● **Data for analysis**

══════════════════════════════

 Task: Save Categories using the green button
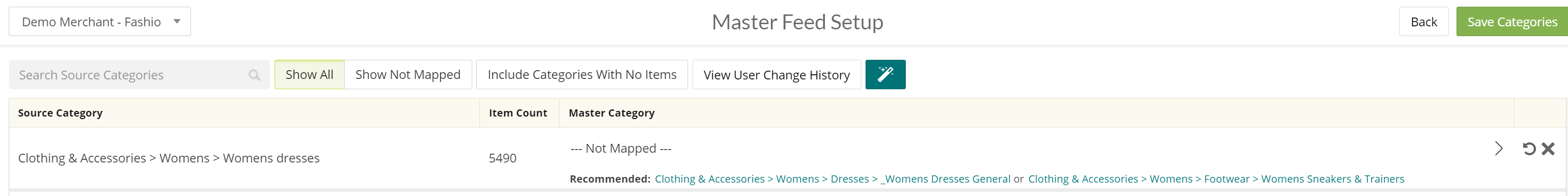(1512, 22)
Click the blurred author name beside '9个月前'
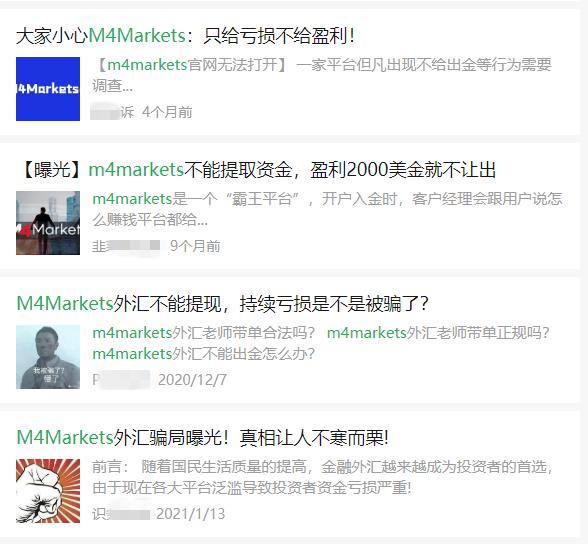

══════════════════════════════

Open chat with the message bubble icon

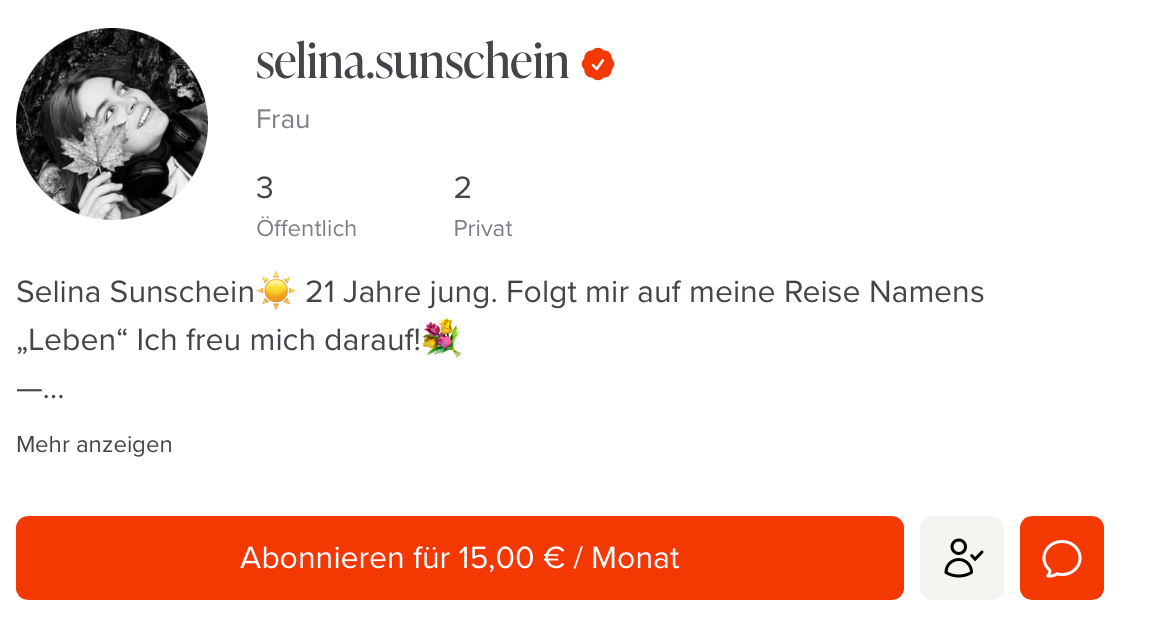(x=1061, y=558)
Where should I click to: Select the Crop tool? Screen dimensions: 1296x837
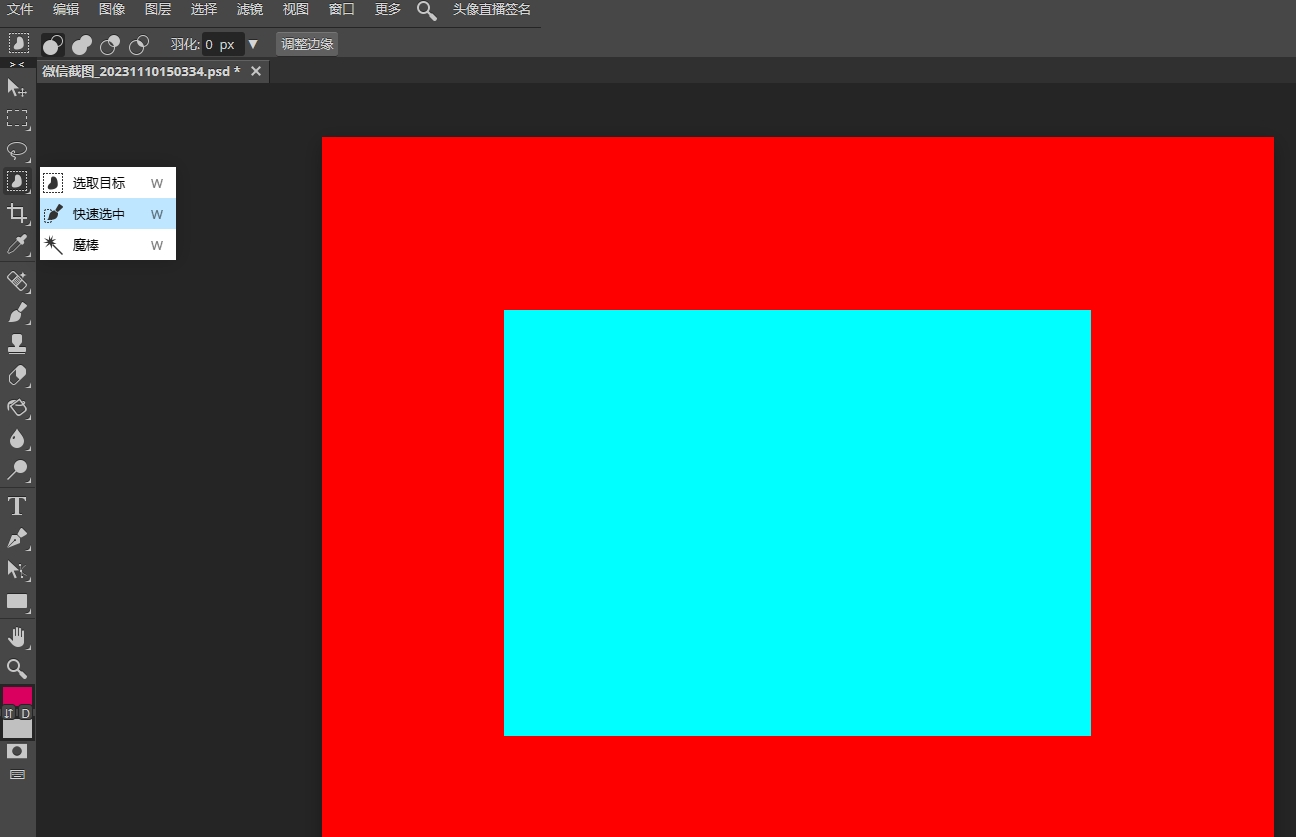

══════════════════════════════

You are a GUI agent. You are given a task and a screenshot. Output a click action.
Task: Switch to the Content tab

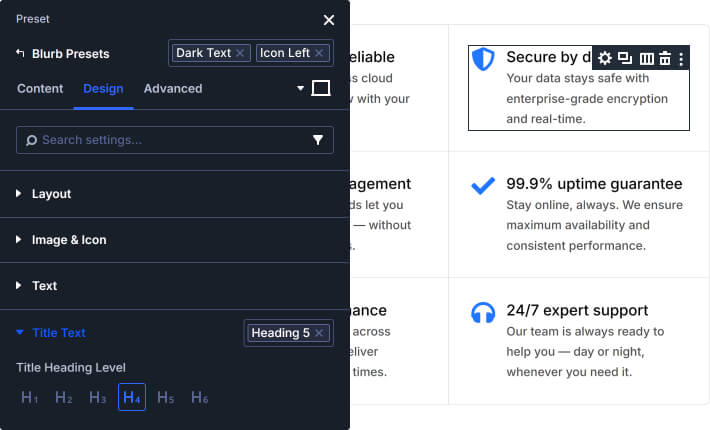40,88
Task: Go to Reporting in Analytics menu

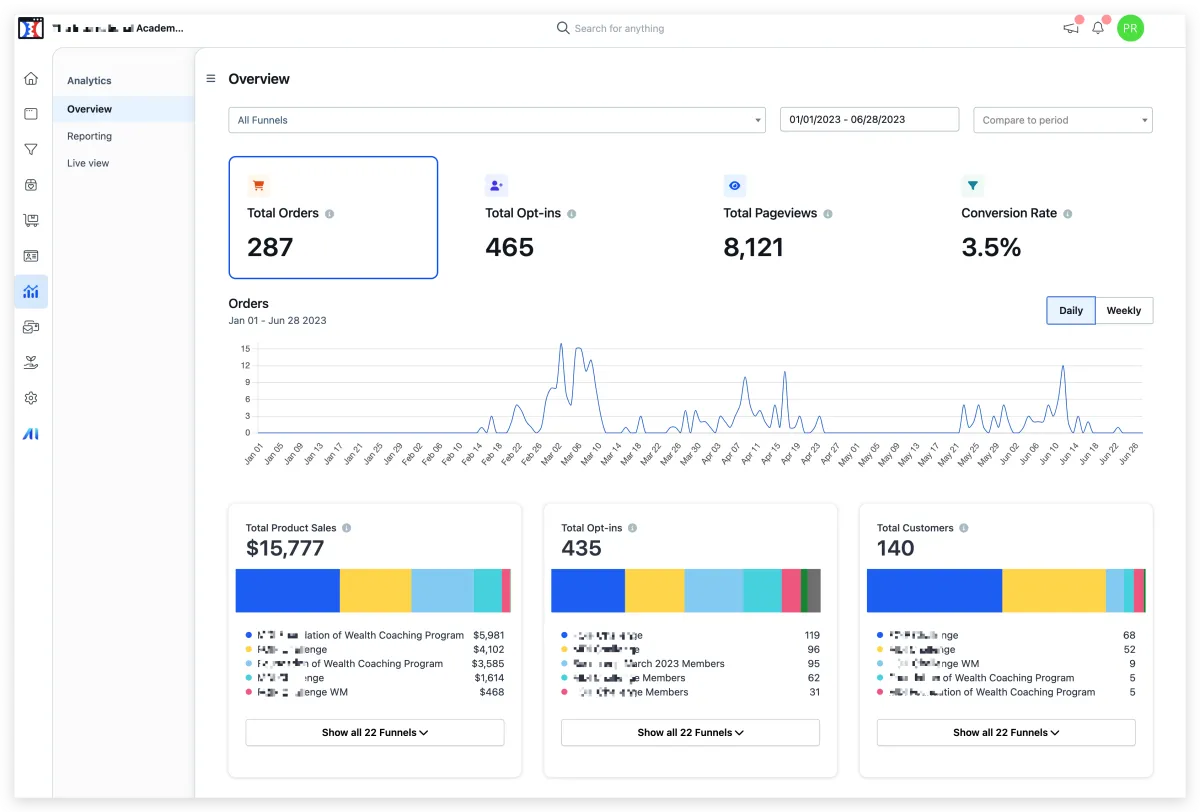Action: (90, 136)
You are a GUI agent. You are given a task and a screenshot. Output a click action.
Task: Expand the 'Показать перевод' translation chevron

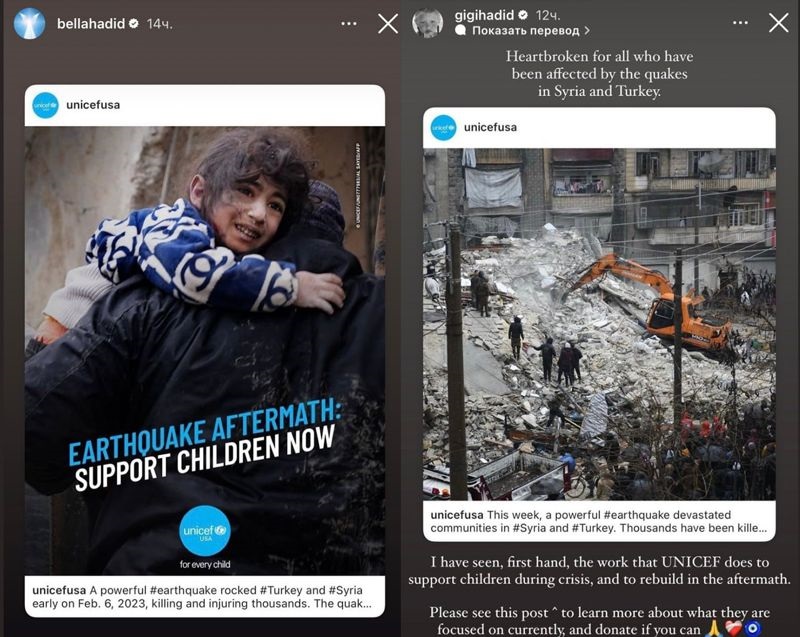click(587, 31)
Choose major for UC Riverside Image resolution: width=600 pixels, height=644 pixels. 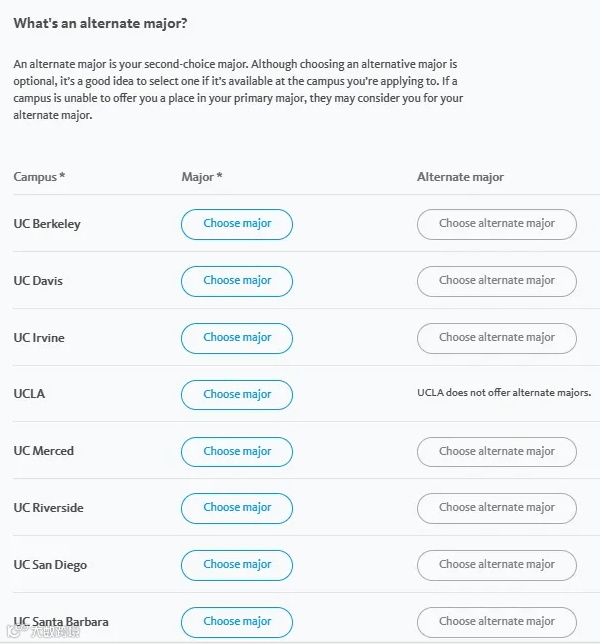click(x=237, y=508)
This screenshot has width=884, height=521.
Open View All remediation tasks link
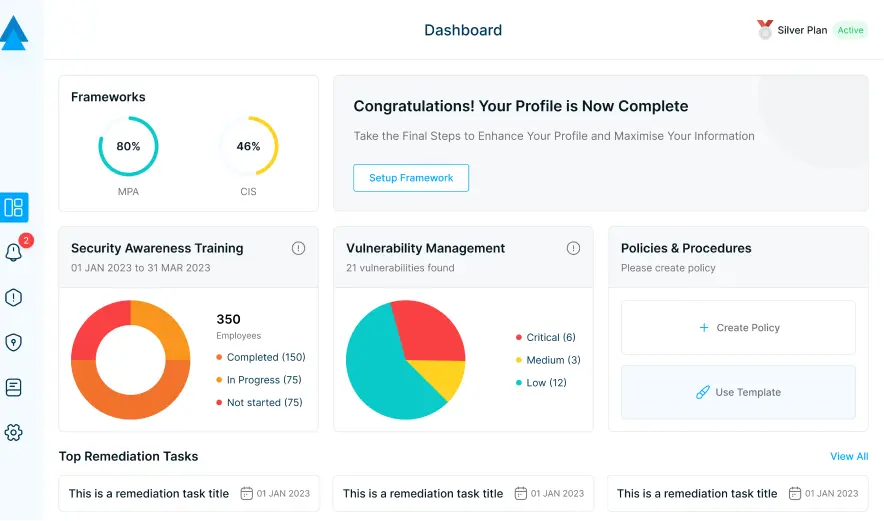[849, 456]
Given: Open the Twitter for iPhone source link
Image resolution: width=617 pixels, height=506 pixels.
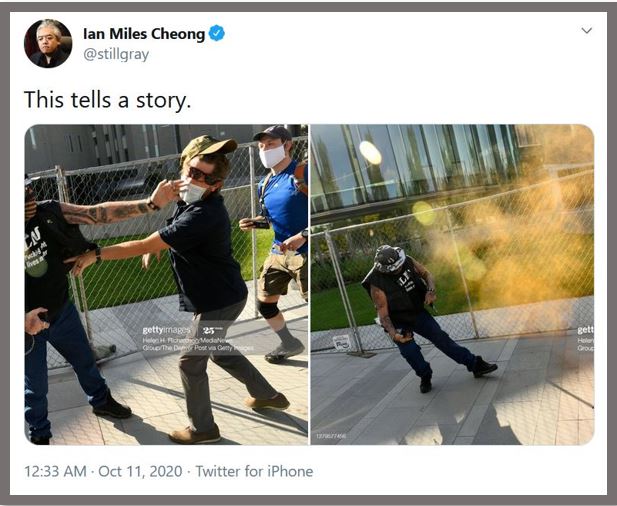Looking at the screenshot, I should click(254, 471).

══════════════════════════════

● **Work request**
Look above for the line with "Task: Save Categories using the green button" and the line with "Click the blurred author name beside '9个月前'". Give again exactly those two lines and all lines between them, pictures excluded.

● **Result of this task**
 Task: Save Categories using the green button
(1512, 22)
Click the blurred author name beside '9个月前'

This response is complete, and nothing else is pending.